PC I know what you mean however Somalia needs all the educated people it can get, alot of people in that country are illiterate and have never been to school and have survived by the gun their whole lives.


----------



## Ropey (Jun 23, 2011)

I believe that educating the people is what is important. Educated people demand to be heard sooner or later.

Educating leaders who are killers simply makes better killers.


----------



## Tank (Jun 23, 2011)

Why don't the Somalis have a Harvard?


----------



## PoliticalChic (Jun 23, 2011)

High_Gravity said:


> PC I know what you mean however Somalia needs all the educated people it can get, alot of people in that country are illiterate and have never been to school and have survived by the gun their whole lives.



We can only hope for the best....


----------



## PoliticalChic (Jun 23, 2011)

Tank said:


> Why don't the Somalis have a Harvard?



Had one, sort of....other side of Africa: Timbuktu.


----------



## PoliticalChic (Jun 23, 2011)

Ropey said:


> I believe that educating the people is what is important.

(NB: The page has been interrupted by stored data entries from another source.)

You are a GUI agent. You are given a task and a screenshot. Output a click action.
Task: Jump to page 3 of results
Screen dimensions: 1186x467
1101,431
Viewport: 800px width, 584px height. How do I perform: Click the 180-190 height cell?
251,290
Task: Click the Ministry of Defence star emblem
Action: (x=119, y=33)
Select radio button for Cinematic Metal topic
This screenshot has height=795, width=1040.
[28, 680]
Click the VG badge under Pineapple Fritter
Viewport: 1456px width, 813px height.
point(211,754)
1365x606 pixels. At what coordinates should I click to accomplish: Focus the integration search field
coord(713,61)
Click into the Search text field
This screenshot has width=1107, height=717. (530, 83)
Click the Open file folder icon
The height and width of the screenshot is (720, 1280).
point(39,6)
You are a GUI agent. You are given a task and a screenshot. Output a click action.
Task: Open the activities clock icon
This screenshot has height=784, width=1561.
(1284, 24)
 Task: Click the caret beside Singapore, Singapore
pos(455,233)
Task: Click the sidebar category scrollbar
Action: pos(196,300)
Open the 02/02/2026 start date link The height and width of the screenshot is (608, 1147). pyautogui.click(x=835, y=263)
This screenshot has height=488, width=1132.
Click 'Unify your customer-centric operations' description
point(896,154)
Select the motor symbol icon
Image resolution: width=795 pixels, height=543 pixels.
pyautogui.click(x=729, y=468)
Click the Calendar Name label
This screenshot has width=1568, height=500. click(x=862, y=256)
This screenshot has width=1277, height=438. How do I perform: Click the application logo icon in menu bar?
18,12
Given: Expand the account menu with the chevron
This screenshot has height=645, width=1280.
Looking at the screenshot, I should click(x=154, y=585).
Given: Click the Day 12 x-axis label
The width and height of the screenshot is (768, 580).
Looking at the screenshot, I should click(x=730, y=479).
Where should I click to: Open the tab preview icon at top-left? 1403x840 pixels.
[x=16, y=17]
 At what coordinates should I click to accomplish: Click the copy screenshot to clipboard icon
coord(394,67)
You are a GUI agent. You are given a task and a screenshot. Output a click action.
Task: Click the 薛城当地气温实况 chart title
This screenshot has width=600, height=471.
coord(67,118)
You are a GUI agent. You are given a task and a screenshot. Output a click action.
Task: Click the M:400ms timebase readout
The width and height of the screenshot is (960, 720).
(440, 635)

Educated people demand to be heard sooner or later.
> 
> Educating leaders who are killers simply makes better killers.



Education is the true foundation of civil liberty.  James Madison.


----------



## Ropey (Jun 23, 2011)

PoliticalChic said:


> Ropey said:
> 
> 
> > I believe that educating the people is what is important. Educated people demand to be heard sooner or later.
> ...



I have no doubt. 

Kissinger made it clear as well. He said that if you wanted to control a nation, then you control their oil. If you want to control a people, then you control their food.

The more education, understanding and acceptance that is brought to the outlying world the better. But at the moment, it's real fight.


----------



## Tank (Jun 23, 2011)

PoliticalChic said:


> Tank said:
> 
> 
> > Why don't the Somalis have a Harvard?
> ...


----------



## High_Gravity (Jun 24, 2011)

PoliticalChic said:


> High_Gravity said:
> 
> 
> > PC I know what you mean however Somalia needs all the educated people it can get, alot of people in that country are illiterate and have never been to school and have survived by the gun their whole lives.
> ...



Thats basically it, Somalia is in so much turmoil and choas right now it needs all the help he can get. Hopefully this guy can do the right thing.


----------